Automakers hit a bump as coronavirus breaks supply chain

By Anh Minh   March 4, 2020 | 02:00 am PT
Automakers hit a bump as coronavirus breaks supply chain
A car body is painted in an auto factory in Hai Phong City, northern Vietnam. Photo by VnExpress/Minh Tuan.
Vietnamese automakers are scrambling to find auto parts as the coronavirus outbreak disrupts their supply chain and slashes sales.

Hung, an automaker in Hanoi’s neighboring province of Hung Yen, typically sells 1,000 trucks a month, but the figure has dropped by half since the outbreak.

He said the sales plunge was caused mainly by difficulties in importing materials and parts from China.

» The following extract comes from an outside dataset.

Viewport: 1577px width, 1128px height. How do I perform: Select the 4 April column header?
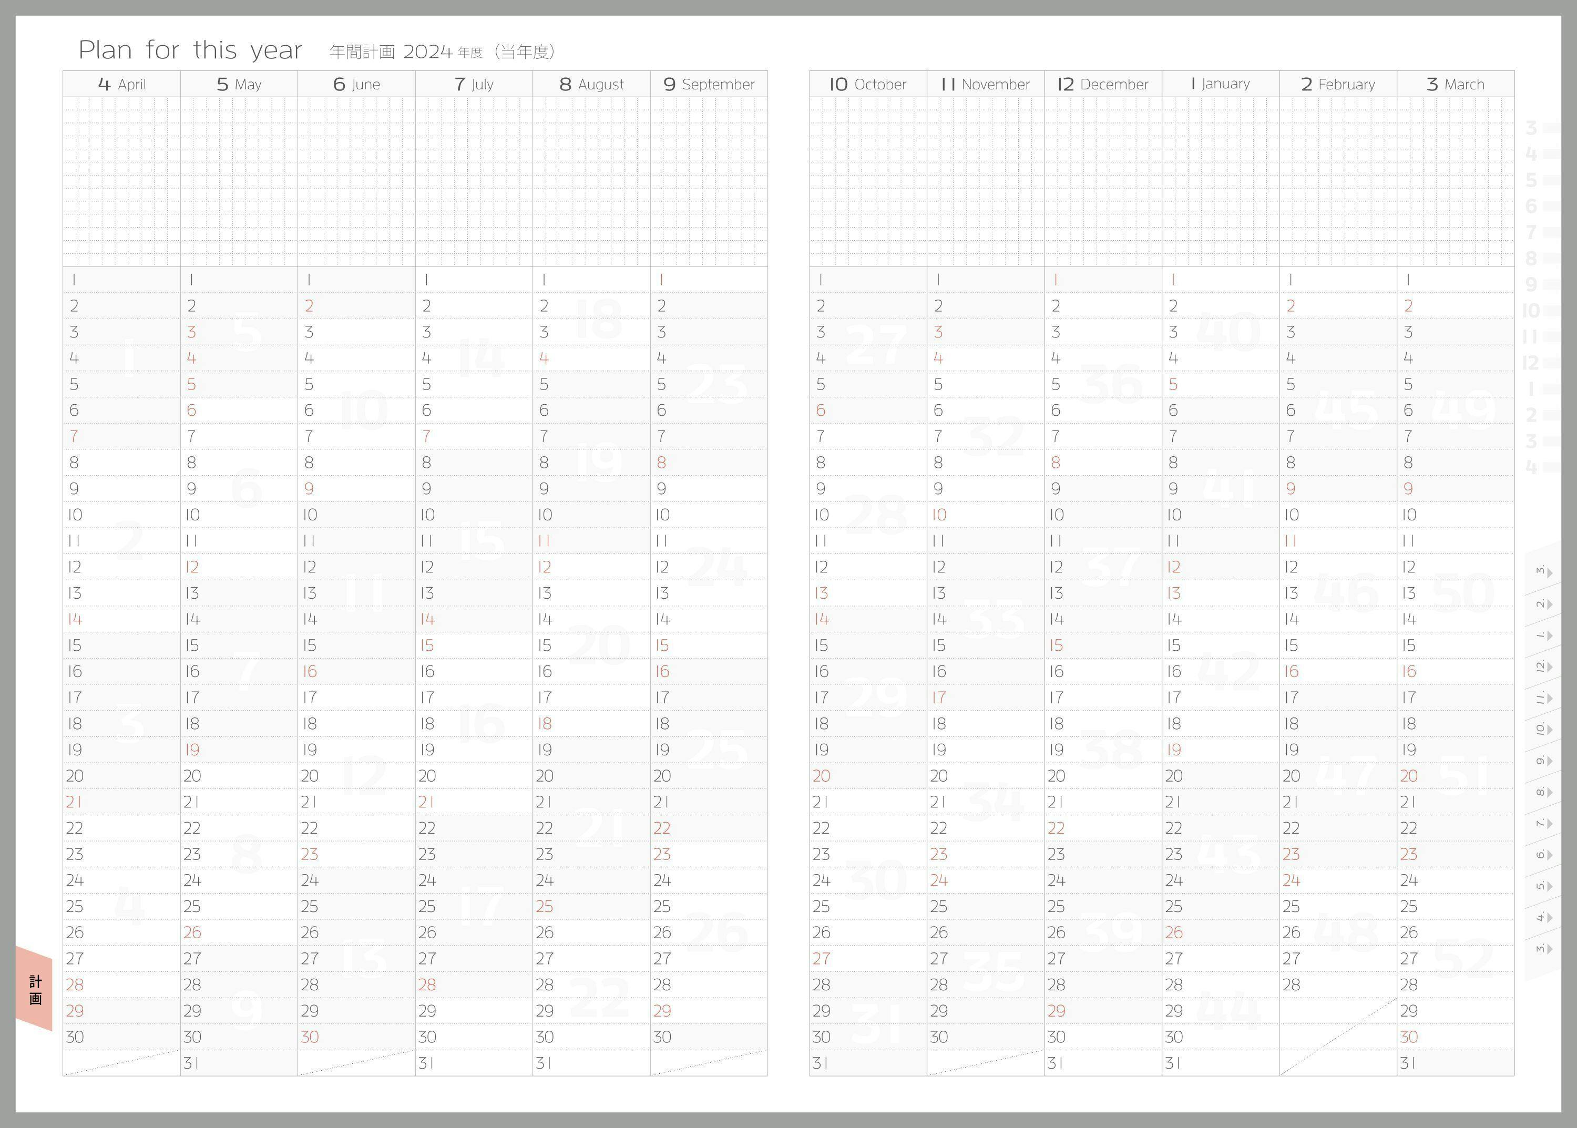pyautogui.click(x=122, y=84)
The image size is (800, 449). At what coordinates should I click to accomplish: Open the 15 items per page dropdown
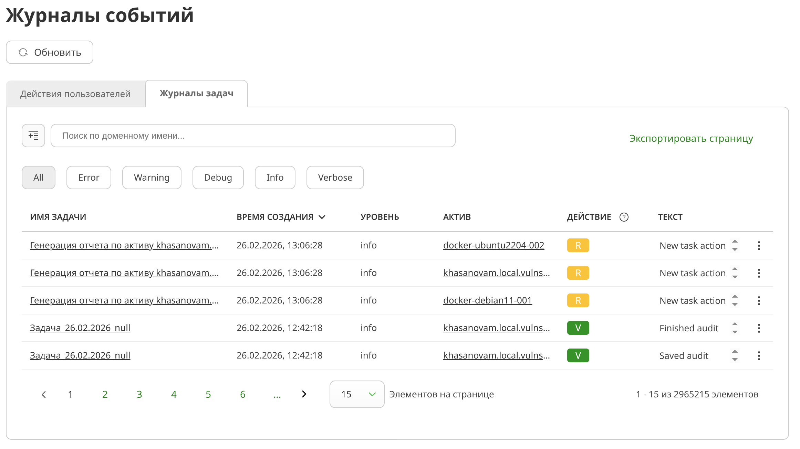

His factory has enough materials to operate for another month, production lines will have to be shut down after if the situation does not improve, he said.

A plan to launch a new truck model in the second quarter could be delayed indefinitely if current shortages persist, he added.

Vietnam imported almost $4 billion worth of car parts last year, mostly from South Korea (29 percent), Japan and China (both 18 percent).

As truck manufacturers import over 70 percent of parts from China, they face more challenges in sourcing as border trade activities have been limited since the outbreak.

The Ministry of Industry and Trade has forecast that most automakers will face partial shortages starting the end of this month.

Truong Thanh Hoai, head of the Department of Industry, said that sourcing from alternative markets would be a challenge as Vietnamese manufacturers are familiar with the technical standards of Chinese parts.

Other markets like South Korea and Japan are also struggling with the outbreak, and Indian traders have being very careful, taking precautions over fears of coronavirus contagion, he added.

The CEO of a truck manufacturer in Ho Chi Minh City said that he has been unable to import parts from China since the outbreak, and might have to suspend a plan to launch three new models this year.

His factory now has a month’s inventory left before operations will have to cease.

"I think Chinese factories will not resume operation for at least two more months and it will take them another month to produce enough parts to meet orders."

The difficulties of Vietnamese auto manufacturers, which go in tandem with those of global auto firms, reflect the damage the outbreak has inflicted on Vietnam’s manufacturing industry, which accounts for 20 percent of GDP.

Industrial production growth could fall 2.3 percentage points this year due to limited imports of parts from China, knocking 0.5 percentage points off GDP growth, according to a forecast by management fund VinaCapital.

Officials have proposed that the government conducts trade negotiations with provinces in China to resume trade with protective measures to contain the spread of the virus.

But for the long term, there needs to be more tax incentives for locally-produced cars to ensure sustainability of the industry, they say.

Vietnam's car sales last year rose 12 percent from 2018 to 322,322 units, according to the Vietnam Automobile Manufacturers Association.